*TASK BRIEF*
Start at the entry line containing "이메일주소 무단수집 거부 (502, 658)" and end with the one containing "haiduk (100, 669)". Write those lines out again, swapping "Board index" for "Forum index" and keeping everything else the same.

___ GIVEN ENTRIES

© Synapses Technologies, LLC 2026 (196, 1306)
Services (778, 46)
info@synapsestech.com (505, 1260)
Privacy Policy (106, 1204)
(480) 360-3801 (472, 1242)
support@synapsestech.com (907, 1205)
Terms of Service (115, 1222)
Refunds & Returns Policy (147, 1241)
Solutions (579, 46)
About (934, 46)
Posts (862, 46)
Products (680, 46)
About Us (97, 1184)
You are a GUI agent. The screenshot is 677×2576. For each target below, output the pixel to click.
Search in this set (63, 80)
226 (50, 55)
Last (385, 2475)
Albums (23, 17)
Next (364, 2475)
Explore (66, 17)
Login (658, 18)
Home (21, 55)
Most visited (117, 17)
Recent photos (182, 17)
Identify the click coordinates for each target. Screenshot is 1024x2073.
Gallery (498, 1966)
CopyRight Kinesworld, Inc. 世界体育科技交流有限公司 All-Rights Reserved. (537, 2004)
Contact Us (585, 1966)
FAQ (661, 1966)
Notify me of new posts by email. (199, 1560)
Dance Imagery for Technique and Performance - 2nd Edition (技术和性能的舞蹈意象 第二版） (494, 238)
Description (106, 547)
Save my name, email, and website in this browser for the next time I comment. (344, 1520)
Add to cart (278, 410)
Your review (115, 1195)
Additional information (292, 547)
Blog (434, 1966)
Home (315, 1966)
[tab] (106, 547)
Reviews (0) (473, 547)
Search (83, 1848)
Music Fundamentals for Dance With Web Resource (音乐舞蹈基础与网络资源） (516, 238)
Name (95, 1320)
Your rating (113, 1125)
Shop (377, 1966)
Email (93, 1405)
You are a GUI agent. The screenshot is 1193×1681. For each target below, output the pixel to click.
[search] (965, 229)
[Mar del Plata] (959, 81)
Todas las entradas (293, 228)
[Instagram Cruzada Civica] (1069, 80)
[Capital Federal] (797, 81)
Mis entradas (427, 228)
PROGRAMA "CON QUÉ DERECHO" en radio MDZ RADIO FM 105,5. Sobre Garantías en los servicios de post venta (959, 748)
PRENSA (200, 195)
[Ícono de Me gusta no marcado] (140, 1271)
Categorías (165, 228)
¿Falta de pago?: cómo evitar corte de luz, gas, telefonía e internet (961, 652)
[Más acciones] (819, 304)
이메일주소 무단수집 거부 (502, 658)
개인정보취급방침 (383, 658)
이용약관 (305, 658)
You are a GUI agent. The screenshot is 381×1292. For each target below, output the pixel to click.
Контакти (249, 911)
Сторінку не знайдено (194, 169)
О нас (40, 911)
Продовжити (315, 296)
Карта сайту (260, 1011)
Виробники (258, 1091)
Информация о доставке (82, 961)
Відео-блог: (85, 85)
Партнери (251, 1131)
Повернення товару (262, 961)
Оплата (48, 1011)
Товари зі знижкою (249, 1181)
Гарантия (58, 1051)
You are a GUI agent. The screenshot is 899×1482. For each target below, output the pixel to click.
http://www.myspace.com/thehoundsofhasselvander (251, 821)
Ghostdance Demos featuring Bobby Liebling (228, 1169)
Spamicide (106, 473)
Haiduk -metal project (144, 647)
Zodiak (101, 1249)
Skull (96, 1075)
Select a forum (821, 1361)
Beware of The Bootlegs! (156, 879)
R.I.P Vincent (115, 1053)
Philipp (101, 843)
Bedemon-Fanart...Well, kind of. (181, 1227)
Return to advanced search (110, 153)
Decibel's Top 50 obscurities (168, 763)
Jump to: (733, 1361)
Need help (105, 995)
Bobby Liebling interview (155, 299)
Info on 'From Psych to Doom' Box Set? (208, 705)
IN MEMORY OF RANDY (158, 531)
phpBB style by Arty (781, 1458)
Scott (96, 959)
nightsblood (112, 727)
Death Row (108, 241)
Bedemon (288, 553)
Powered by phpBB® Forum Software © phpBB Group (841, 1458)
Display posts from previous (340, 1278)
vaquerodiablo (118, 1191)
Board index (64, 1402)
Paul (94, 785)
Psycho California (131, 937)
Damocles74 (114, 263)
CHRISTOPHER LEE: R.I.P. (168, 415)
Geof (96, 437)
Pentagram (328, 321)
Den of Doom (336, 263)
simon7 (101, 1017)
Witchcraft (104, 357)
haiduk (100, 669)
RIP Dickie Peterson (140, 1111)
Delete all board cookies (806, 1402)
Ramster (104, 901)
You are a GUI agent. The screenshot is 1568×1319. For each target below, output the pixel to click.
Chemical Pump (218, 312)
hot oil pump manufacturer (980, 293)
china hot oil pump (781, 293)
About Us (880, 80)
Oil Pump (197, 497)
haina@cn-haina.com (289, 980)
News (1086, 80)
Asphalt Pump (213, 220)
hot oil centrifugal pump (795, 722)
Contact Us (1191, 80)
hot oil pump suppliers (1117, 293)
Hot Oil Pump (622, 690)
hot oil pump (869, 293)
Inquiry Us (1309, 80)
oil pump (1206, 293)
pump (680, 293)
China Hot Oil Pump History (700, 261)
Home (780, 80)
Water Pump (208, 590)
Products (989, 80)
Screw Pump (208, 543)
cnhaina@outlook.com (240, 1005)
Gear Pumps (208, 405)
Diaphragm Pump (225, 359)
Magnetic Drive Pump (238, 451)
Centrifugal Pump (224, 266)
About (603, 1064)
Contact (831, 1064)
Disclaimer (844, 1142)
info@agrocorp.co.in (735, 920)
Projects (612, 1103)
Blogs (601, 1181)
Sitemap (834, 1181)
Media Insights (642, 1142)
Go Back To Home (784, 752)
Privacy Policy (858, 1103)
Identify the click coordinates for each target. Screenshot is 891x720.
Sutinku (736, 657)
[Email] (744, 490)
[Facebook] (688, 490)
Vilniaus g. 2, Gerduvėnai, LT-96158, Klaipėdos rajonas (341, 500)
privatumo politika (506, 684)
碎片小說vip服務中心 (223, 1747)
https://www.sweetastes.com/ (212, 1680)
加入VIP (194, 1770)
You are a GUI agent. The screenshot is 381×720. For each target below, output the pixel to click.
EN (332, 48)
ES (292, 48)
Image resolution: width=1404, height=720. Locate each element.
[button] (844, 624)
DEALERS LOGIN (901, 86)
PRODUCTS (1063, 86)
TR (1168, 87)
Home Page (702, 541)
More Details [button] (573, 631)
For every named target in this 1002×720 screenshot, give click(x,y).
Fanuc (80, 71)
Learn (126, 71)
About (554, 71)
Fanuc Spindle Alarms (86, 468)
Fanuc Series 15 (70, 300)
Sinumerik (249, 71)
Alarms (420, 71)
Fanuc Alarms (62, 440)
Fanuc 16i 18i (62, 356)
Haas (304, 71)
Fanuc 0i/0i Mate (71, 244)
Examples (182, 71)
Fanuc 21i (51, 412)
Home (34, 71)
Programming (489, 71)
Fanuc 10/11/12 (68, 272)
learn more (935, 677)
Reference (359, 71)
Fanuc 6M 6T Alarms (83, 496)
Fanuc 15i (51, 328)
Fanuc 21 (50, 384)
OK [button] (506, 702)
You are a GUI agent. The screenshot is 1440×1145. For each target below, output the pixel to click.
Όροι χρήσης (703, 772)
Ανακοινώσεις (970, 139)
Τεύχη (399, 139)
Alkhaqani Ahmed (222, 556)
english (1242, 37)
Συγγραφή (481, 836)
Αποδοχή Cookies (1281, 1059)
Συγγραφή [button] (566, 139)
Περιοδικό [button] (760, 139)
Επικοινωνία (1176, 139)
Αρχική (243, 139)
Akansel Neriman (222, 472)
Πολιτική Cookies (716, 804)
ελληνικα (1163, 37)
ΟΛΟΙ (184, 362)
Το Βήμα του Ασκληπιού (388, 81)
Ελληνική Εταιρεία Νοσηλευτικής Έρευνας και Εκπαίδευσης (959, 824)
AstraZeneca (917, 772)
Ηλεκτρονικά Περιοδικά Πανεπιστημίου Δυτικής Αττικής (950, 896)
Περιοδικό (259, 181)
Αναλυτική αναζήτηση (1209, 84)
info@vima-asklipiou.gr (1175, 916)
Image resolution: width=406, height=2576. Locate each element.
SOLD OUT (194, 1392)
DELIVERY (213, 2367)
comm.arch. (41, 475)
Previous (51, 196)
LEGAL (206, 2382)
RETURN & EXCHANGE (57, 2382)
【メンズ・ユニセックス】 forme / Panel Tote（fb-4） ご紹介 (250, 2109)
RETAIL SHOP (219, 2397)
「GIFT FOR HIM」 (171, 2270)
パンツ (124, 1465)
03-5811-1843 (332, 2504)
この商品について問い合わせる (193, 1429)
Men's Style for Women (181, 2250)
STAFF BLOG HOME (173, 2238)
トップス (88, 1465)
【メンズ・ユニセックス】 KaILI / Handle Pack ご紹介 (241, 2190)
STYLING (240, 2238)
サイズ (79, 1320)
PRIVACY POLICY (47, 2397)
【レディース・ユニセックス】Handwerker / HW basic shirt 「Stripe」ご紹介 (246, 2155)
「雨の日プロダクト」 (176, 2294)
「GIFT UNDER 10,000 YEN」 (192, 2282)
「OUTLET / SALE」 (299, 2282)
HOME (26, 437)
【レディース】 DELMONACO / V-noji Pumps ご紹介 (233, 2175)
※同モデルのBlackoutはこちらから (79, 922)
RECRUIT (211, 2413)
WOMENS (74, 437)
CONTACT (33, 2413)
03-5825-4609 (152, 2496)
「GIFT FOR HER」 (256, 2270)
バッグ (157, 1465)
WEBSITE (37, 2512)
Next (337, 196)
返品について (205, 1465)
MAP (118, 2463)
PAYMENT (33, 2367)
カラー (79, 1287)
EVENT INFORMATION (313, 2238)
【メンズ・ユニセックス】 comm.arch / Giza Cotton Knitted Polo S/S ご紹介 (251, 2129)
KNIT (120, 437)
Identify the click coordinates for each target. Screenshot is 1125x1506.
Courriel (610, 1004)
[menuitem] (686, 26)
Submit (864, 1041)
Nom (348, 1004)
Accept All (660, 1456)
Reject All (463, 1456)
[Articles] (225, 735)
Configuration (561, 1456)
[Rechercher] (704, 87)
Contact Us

______

*ANSWER BELOW*
이메일주소 무단수집 거부 (502, 658)
개인정보취급방침 (383, 658)
이용약관 (305, 658)
You are a GUI agent. The screenshot is 381×1292. For each target below, output the pixel to click.
Контакти (249, 911)
Сторінку не знайдено (194, 169)
О нас (40, 911)
Продовжити (315, 296)
Карта сайту (260, 1011)
Виробники (258, 1091)
Информация о доставке (82, 961)
Відео-блог: (85, 85)
Партнери (251, 1131)
Повернення товару (262, 961)
Оплата (48, 1011)
Товари зі знижкою (249, 1181)
Гарантия (58, 1051)
You are a GUI agent. The screenshot is 899×1482. For each target below, output the pixel to click.
http://www.myspace.com/thehoundsofhasselvander (251, 821)
Ghostdance Demos featuring Bobby Liebling (228, 1169)
Spamicide (106, 473)
Haiduk -metal project (144, 647)
Zodiak (101, 1249)
Skull (96, 1075)
Select a forum (821, 1361)
Beware of The Bootlegs! (156, 879)
R.I.P Vincent (115, 1053)
Philipp (101, 843)
Bedemon-Fanart...Well, kind of. (181, 1227)
Return to advanced search (110, 153)
Decibel's Top 50 obscurities (168, 763)
Jump to: (733, 1361)
Need help (105, 995)
Bobby Liebling interview (155, 299)
Info on 'From Psych to Doom' Box Set? (208, 705)
IN MEMORY OF RANDY (158, 531)
phpBB style by Arty (781, 1458)
Scott (96, 959)
nightsblood (112, 727)
Death Row (108, 241)
Bedemon (288, 553)
Powered by phpBB® Forum Software © phpBB Group (841, 1458)
Display posts from previous (340, 1278)
vaquerodiablo (118, 1191)
Forum index (64, 1402)
Paul (94, 785)
Psycho California (131, 937)
Damocles74 (114, 263)
CHRISTOPHER LEE: R.I.P. (168, 415)
Geof (96, 437)
Pentagram (328, 321)
Den of Doom (336, 263)
simon7 (101, 1017)
Witchcraft (104, 357)
haiduk (100, 669)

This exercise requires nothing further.